Пока она сушила волосы, мойщик убрал собственное дерьмо и вымыл пол. Парочка пробыла вместе ещё один час.

Кате хотелось многое сказать ему, но она прекрасно осознавала, что он не поймёт. Кроме того, как это часто бывает, когда личность достигает некого следующего уровня, например открывает что-то новое или получает нечто давно желаемое – после всех светлых эмоций и торжества наступает лёгкая меланхолия, прострация. Она ощутила это тогда, завёрнутая в полотенце, на импровизированной постели автомойщика в большом подсобном помещении, где на фоне перманентной вони ещё распознавался запах его испражнений.

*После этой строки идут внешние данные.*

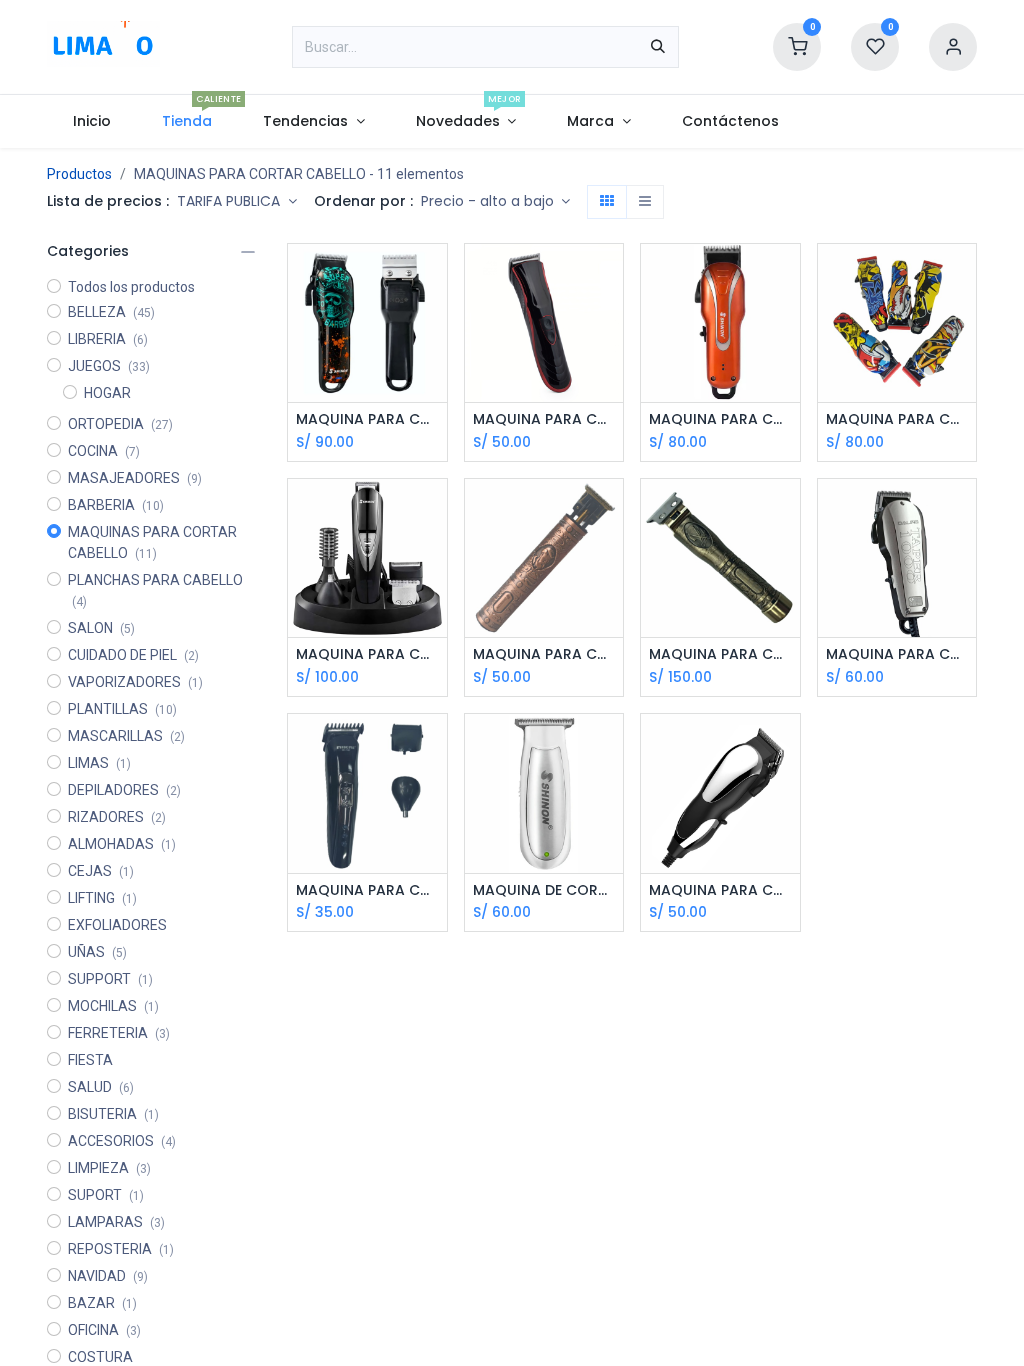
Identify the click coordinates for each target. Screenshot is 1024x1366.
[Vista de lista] (645, 202)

Наведя порядок в комнате, Фёдор сел в кресле, лицом ко входу, то есть боком к своей гостье.

Федя не тяготился её присутствием или мыслями о том, что они здесь вытворяли. В последнем он даже не определял ничего плохого – они просто получили удовольствие, повеселились, пусть и таким странным образом. Ему уже хотелось спать, но он достал ноутбук и во что-то залип. Они так и не заговорили в этот последний час.

Высохнув, Катерина неспеша оделась, собирая свои вещи по всей комнатке. Перед тем, как навсегда покинуть эти стены, девушка подошла пожать мойщику руку. Они взглянули друг другу в глаза и улыбнулись.

Девушка беспрепятственно покинула территорию автосервиса.